Gille M, Van den Bergh P, Ghariani S, Guettat L, Delbecq J, Depre A
Service de Neurologie, Clinique Ste-Elisabeth, Bruxelles.
Acta Neurol Belg. 1996 Dec;96(4):307-11.
A 68 year-old man developed progressive hemidystonia and chorea 8 months after a contralateral thalamic stroke.
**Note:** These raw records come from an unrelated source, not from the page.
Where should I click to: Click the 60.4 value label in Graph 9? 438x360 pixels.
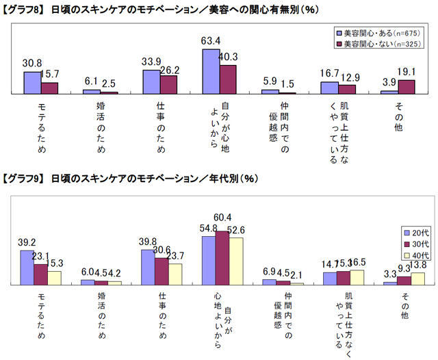tap(223, 217)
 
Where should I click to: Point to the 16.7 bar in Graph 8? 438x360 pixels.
tap(329, 87)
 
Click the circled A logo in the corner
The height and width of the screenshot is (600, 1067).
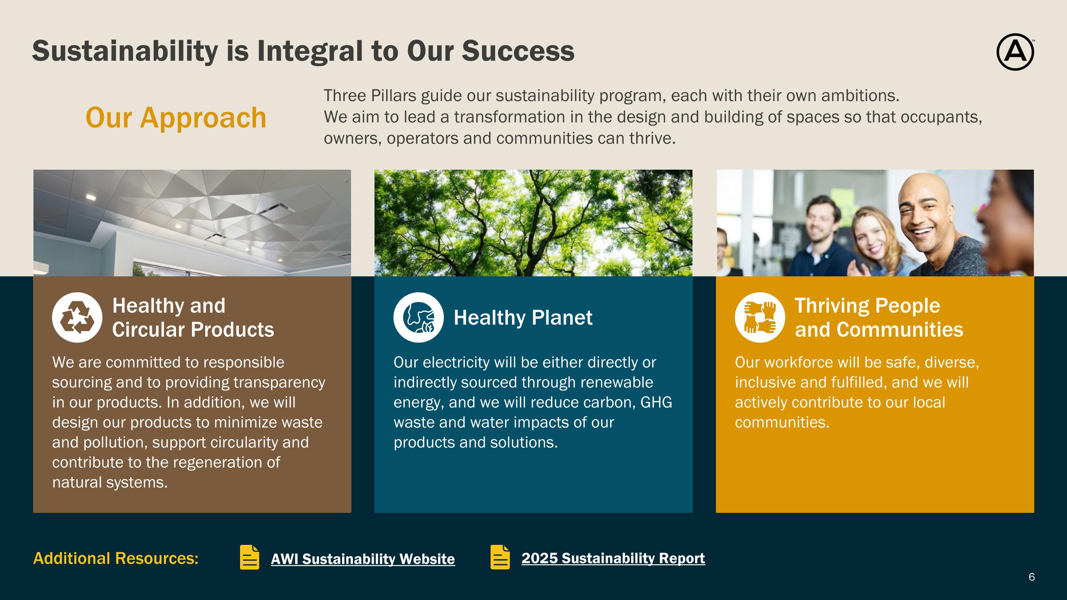1015,52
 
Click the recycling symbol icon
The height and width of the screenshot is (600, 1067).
77,317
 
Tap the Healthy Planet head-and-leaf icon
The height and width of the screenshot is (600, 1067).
418,317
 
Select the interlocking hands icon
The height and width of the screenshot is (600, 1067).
760,317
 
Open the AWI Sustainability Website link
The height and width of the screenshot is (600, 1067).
363,559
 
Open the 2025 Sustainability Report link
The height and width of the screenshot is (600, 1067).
613,558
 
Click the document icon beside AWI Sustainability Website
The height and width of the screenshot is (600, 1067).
250,557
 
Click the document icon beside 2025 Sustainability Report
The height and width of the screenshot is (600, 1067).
500,557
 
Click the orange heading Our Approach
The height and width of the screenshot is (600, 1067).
176,118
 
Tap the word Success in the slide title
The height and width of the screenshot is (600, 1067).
518,51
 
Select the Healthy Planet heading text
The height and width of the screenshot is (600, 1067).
523,318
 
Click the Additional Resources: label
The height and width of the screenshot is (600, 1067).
116,558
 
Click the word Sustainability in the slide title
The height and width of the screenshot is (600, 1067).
125,51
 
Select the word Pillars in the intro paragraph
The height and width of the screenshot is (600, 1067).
393,96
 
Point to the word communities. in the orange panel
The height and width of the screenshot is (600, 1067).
782,423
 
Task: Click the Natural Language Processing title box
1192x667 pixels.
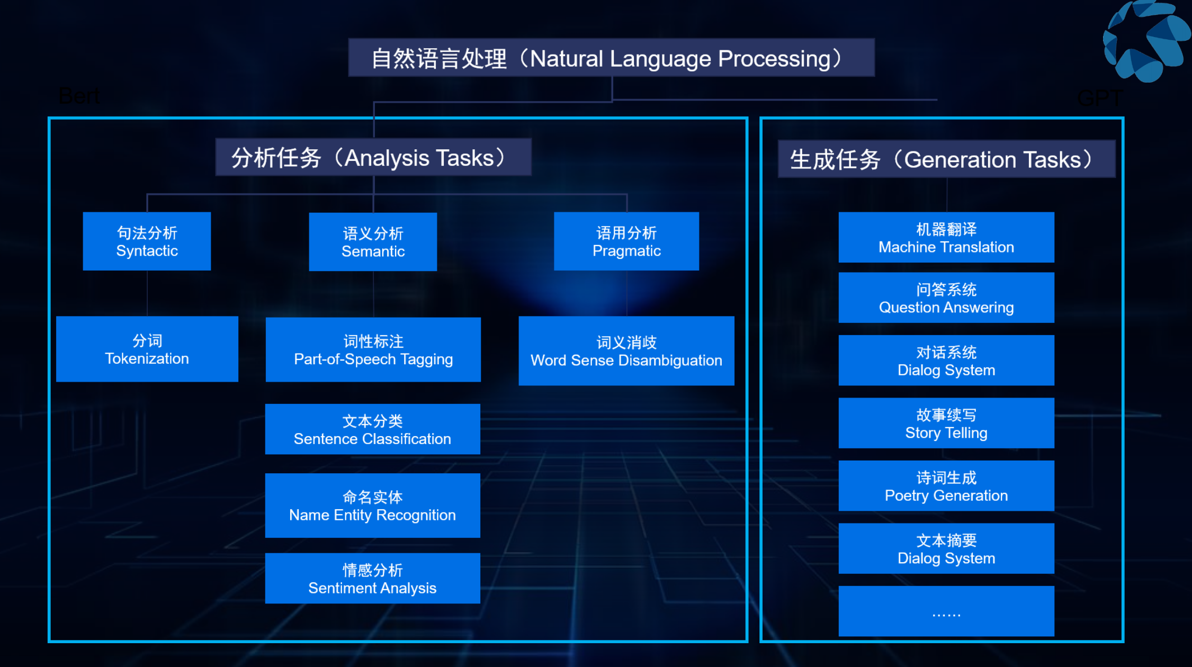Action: (611, 58)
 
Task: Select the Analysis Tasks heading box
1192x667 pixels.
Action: (373, 157)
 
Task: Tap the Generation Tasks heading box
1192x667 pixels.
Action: (946, 159)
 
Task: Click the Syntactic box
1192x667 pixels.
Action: (147, 241)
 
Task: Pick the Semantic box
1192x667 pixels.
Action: (373, 242)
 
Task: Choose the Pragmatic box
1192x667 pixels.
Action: (626, 241)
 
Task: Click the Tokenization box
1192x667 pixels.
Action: (147, 349)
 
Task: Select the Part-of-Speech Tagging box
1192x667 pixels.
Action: (373, 350)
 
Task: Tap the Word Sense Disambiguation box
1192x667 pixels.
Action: (626, 351)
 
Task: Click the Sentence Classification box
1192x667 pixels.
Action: (372, 429)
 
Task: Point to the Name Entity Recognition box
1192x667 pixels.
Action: (372, 506)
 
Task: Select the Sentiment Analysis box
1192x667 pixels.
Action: (372, 579)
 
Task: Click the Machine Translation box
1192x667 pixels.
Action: (946, 238)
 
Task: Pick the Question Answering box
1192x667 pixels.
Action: (946, 298)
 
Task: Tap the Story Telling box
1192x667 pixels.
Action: (946, 423)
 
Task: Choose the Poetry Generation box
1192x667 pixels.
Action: (946, 486)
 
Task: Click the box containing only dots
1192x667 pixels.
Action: (946, 611)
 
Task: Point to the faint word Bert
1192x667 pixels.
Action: (79, 96)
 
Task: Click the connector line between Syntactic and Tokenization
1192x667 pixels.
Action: (147, 294)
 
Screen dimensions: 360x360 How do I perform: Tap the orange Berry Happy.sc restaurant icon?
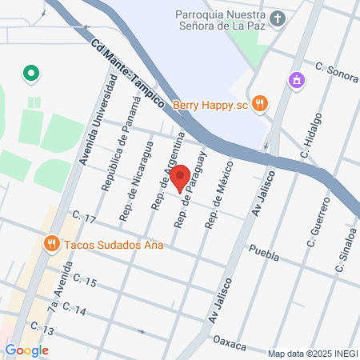point(258,103)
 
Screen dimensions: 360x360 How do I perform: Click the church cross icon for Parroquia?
point(278,18)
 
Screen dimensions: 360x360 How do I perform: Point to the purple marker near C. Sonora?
point(297,80)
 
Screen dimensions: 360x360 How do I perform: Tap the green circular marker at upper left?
point(31,74)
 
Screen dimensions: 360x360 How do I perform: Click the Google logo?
point(26,350)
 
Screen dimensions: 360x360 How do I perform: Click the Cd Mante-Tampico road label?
point(128,76)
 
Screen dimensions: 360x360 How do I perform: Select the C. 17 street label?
point(83,218)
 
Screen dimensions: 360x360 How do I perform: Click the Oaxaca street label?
point(229,342)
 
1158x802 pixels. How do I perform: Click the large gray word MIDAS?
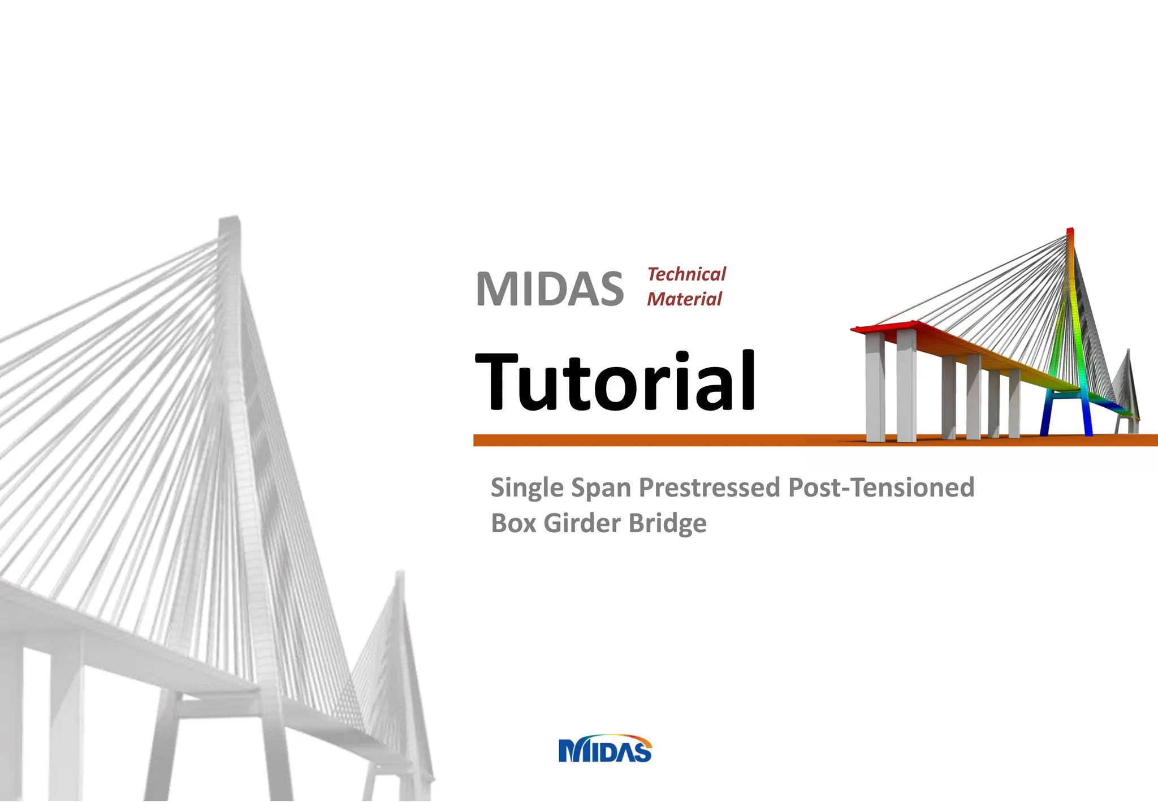point(550,289)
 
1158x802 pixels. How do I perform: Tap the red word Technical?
point(686,274)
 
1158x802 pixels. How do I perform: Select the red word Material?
point(684,299)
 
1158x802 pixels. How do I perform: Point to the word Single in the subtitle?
point(527,488)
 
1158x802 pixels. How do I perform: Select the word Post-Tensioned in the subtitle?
point(881,488)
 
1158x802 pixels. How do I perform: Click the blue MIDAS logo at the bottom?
point(605,750)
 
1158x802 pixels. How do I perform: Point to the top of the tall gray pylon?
point(229,222)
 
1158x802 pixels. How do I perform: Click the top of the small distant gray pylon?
point(400,576)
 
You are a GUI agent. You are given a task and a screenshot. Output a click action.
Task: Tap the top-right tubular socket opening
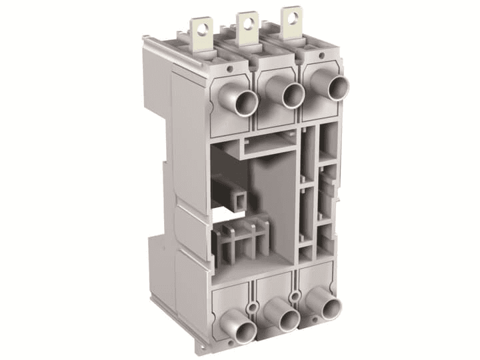[338, 87]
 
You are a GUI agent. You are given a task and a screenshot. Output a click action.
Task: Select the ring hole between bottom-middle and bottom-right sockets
[294, 294]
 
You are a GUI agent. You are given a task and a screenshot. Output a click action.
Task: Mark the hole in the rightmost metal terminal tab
[291, 15]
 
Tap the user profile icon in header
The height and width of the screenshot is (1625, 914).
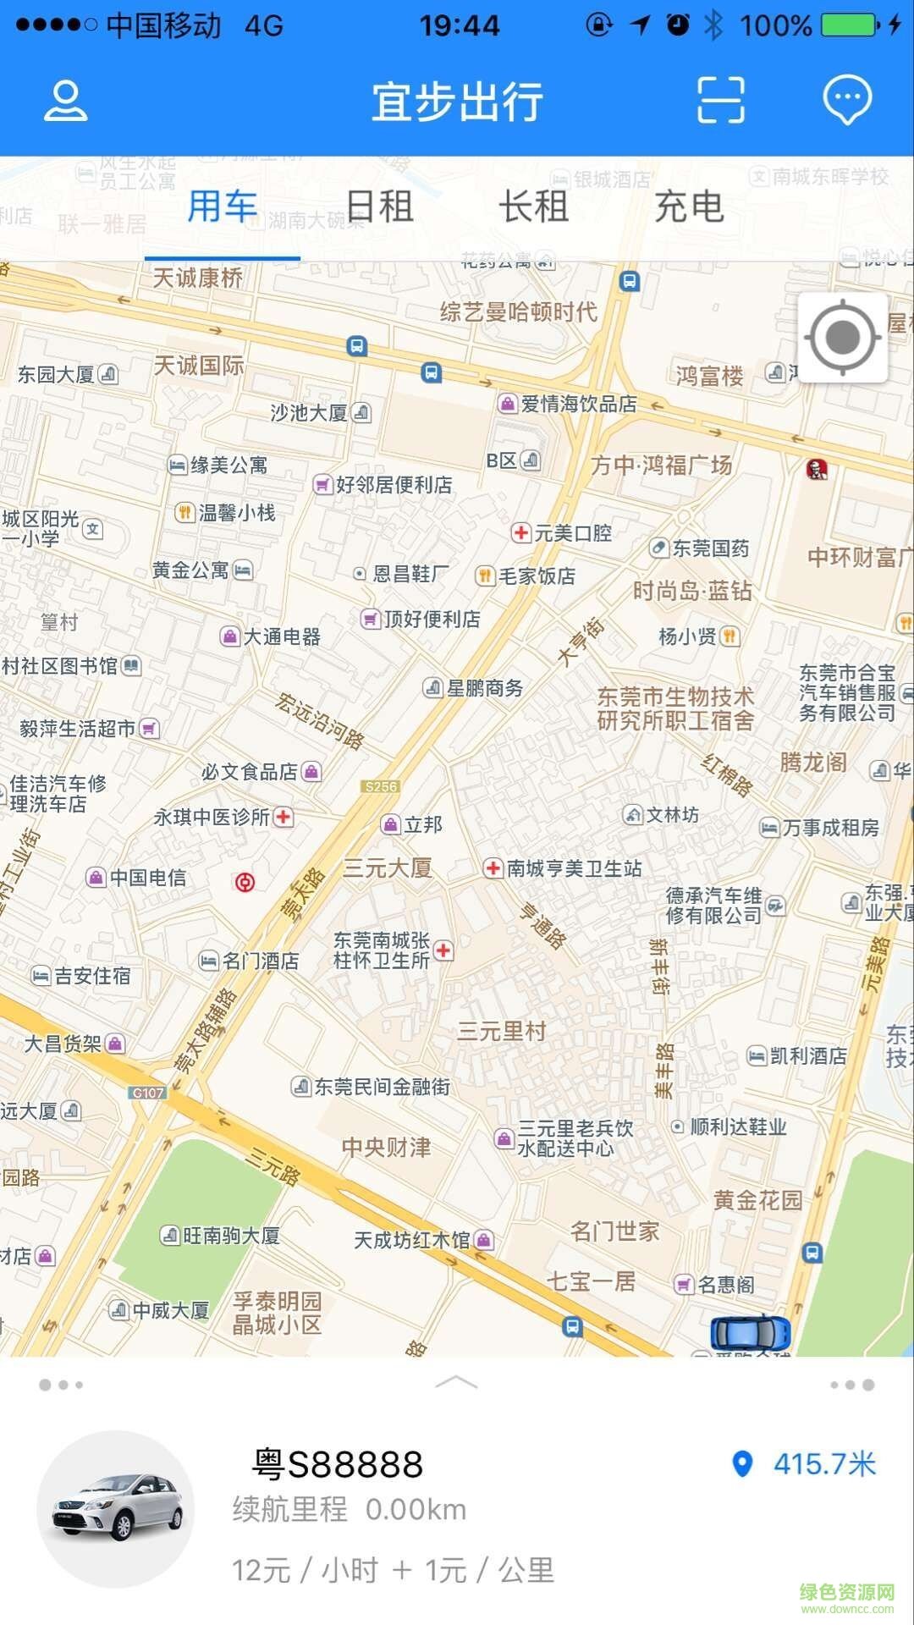tap(65, 101)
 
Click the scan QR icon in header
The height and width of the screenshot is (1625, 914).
tap(720, 100)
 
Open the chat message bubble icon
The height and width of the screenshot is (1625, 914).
tap(847, 100)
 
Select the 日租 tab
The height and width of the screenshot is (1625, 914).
tap(379, 207)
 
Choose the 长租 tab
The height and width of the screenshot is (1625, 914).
tap(533, 207)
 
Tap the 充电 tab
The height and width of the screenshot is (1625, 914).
tap(689, 207)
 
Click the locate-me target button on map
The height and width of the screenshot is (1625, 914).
tap(843, 338)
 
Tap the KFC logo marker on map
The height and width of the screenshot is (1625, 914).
tap(817, 468)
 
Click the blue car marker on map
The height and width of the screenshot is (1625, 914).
tap(750, 1333)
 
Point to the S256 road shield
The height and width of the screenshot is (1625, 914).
tap(380, 786)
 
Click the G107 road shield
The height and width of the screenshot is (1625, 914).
tap(148, 1093)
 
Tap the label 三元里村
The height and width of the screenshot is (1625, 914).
tap(502, 1031)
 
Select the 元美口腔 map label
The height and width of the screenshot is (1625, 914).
tap(572, 533)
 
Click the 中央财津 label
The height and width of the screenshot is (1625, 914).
tap(387, 1147)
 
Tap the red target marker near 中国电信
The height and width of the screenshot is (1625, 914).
tap(245, 883)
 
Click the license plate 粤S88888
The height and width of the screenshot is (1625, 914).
tap(339, 1464)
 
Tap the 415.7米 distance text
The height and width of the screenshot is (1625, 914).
tap(823, 1464)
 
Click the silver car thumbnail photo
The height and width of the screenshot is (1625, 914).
tap(117, 1508)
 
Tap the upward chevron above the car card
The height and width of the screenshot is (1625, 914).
tap(456, 1383)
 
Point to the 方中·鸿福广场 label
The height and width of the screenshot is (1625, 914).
tap(662, 465)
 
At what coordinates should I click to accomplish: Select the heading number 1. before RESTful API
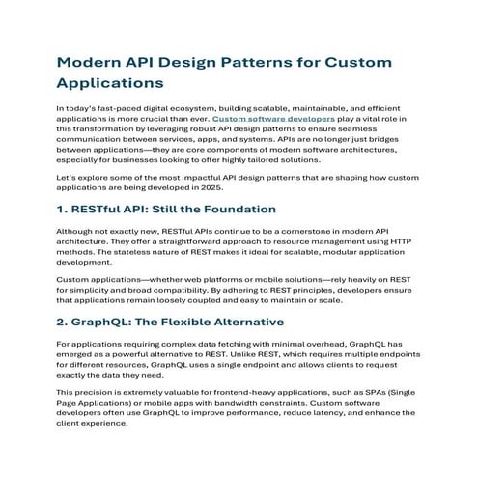pyautogui.click(x=64, y=209)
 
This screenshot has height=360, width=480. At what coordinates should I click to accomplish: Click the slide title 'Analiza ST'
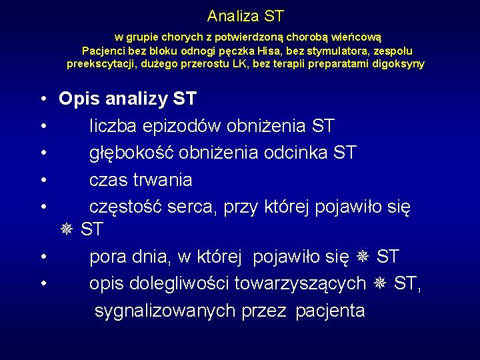coord(245,15)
The neurological examination also showed a right pyramidal syndrome without hemiparesis, a right horizontal sectoranopia, and a right hemihypesthesia for all sensory modalities. The MRI revealed infarctions in the left medial temporo-occipital lobes and left posterolateral thalamus, corresponding to the vascular territories of both the thalamo-geniculate and posterolateral choroidal arterial pedicles. The thalamic lesion involved the pulvinar, the lateral geniculate body, and the ventro-postero-lateral, dorso-lateral, posterolateral, and dorso-medial nuclei, but apparently did not extent to the ventrolateral thalamic nucleus, and the subthalamic and midbrain regions. Thalamic and striatopallidal dystonia have not a common pathophysiological mechanism. The involvement of the pulvinar nucleus and of the strategic crossing of proprioceptive, cerebellar, pyramidal, and subthalamic pathways may play a role in the genesis of the posterolateral thalamic dystonia.
一名68岁男性在对侧丘脑中风8个月后出现进行性偏侧肌张力障碍和舞蹈症。神经系统检查还显示右侧锥体束征但无偏瘫、右侧水平扇形视野缺损以及对所有感觉模态的右侧偏身感觉减退。MRI显示左侧颞枕内侧叶和左侧丘脑后外侧梗死,对应丘脑膝状体动脉和脉络膜后外侧动脉蒂的血管区域。丘脑病变累及丘脑枕、外侧膝状体以及腹后外侧核、背外侧核、后外侧核和背内侧核,但显然未累及丘脑腹外侧核以及底丘脑和中脑区域。丘脑性和纹状体苍白球性肌张力障碍没有共同的病理生理机制。丘脑枕核的受累以及本体感觉、小脑、锥体束和底丘脑通路的关键交叉可能在丘脑后外侧肌张力障碍的发生中起作用。